[syslog-ng] syslog-ng anon patch

Fri Jun 3 11:56:11 CEST 2005

Hello

>>.... Bad idea not least because the logic of hiding data should be in
>>the frontend and/or the extraction process (ETL) and not in the data
>>storage. On a central syslog server you'd like to have data mining 
>>theories applied for example, where you need the whole set of raw 
>>data, unfiltered. Well, only partially unfiltered, since one will 
>>certainly apply filters in their log statements.
>  
> I very much agree, it would be ideal to handle this problem
> elsewhere--but it would be a lot more work.

I don't know, really. From your webpage I learn that you've also similar 
patches for other system "close" tools. So my first thought was: "is he 
really going to patch each and every tool out there that stores malign 
data"?

> The problem with the
> front end approach is that it would be very difficult to write patches
> for all the many daemons one might run.

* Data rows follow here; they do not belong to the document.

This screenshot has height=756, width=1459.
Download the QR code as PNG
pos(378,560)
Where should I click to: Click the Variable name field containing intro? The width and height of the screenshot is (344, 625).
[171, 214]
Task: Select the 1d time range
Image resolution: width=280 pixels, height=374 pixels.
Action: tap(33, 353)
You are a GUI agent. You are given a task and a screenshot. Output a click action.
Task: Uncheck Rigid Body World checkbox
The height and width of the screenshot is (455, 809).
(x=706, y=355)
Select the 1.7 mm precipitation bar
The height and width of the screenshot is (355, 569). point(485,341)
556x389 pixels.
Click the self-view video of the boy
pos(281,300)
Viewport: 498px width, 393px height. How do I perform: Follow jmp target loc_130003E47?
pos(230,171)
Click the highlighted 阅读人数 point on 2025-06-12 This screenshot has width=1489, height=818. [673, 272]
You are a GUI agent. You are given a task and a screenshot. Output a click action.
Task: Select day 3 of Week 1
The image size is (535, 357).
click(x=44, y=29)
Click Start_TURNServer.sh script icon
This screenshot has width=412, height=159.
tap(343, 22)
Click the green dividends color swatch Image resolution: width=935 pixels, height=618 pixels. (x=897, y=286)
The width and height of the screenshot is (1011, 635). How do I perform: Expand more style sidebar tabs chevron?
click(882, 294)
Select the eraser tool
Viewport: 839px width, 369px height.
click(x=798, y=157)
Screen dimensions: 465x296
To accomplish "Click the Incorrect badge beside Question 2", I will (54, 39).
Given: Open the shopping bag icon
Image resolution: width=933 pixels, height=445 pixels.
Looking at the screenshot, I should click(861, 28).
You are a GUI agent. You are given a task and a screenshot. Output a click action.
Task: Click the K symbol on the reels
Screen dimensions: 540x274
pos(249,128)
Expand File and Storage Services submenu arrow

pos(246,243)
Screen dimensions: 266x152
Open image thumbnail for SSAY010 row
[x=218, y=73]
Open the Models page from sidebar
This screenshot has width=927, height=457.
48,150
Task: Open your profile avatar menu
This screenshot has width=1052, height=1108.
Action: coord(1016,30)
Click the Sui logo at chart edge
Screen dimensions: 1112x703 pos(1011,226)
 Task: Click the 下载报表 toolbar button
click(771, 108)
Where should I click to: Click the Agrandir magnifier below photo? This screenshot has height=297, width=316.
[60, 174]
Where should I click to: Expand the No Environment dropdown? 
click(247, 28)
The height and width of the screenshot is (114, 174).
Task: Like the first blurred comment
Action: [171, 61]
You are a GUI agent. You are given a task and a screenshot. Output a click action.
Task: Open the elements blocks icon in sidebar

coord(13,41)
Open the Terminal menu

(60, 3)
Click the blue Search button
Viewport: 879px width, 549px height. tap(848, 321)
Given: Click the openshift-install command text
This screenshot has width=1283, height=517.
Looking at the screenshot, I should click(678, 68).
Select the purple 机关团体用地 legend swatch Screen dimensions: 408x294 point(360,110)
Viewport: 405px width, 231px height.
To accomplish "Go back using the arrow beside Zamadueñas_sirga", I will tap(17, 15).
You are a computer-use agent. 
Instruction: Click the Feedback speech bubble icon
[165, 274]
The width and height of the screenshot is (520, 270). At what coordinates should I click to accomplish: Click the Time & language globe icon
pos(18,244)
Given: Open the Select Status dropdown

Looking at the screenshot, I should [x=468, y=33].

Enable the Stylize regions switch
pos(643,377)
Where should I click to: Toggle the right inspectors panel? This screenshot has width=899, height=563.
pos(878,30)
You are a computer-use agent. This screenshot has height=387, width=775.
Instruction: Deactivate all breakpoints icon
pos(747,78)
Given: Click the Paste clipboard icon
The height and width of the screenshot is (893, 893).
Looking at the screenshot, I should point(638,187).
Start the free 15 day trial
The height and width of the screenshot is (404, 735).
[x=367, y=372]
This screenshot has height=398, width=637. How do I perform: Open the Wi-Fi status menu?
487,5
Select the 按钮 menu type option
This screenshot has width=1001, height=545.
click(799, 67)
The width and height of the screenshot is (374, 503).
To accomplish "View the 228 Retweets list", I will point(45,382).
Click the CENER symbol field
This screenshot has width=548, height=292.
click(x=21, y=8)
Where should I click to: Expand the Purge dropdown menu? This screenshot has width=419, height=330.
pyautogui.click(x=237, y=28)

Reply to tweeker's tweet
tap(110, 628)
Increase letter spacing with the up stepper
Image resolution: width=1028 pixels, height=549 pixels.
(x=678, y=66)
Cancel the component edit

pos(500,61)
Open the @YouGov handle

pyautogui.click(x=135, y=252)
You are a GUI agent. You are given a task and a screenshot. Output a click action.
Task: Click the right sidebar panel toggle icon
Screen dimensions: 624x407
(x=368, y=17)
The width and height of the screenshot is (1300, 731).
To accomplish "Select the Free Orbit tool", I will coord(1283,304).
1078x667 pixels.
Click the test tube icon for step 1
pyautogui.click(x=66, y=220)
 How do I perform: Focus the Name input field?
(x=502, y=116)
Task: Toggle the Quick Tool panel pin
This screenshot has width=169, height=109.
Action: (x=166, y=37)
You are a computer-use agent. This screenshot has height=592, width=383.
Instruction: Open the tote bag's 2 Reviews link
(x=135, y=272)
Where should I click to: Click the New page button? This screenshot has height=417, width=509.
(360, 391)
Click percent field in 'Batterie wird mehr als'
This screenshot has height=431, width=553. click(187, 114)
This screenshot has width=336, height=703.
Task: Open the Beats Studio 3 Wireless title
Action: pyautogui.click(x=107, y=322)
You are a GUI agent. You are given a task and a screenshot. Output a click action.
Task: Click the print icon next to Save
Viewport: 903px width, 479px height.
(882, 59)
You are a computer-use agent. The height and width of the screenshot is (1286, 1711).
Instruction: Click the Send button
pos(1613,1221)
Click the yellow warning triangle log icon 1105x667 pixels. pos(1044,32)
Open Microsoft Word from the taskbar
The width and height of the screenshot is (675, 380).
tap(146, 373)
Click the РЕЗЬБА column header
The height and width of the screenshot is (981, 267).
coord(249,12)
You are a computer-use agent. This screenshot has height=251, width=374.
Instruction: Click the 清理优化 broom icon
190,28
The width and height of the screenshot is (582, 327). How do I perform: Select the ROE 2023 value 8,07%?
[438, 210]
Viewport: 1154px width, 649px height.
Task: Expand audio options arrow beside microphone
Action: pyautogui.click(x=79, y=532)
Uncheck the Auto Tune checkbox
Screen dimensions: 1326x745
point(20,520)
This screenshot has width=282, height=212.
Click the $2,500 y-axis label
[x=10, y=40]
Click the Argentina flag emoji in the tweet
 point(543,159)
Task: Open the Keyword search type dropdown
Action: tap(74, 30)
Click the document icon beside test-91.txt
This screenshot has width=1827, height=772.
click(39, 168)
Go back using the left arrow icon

See, this is called problem shifting. It is not the responsibility of 
the different tool's authors but the one of the cooporate glueing them 
together into a product they sell.

Example: If you are an ISP and let's say want to provide your customers 
with a simple monitoring framework where they can observe their servers, 
browse certain post-processed log files and generate alerts or pager 
alarms based on configurable triggers. This is a fairly common service 
of an ISP nowadays. From the ISP point of view, you've got all the date 
to provide and help eventual forensics. As the provider of the 
monitoring software you are responsible to strip out the information 
that has legal impact when presented to your customers. As such the 
application running as front-end must have the appropriate means to 
instrument the information. This solves two issues from a business point 
of view:

o You have a certain base USP in that you can sell a product which does
   something more than just display data in a 1:1 mapping
o You, as the business, are responsible to comply to certain acts, laws
   and regulations given by the authoritative force in your geographical
   location. This means, the ISP in our case, is responsible for the data
   integrity and the information handling and disclosure. This takes away
   the responsability from the tool's developers who most of the time are
   not under direct control of the company.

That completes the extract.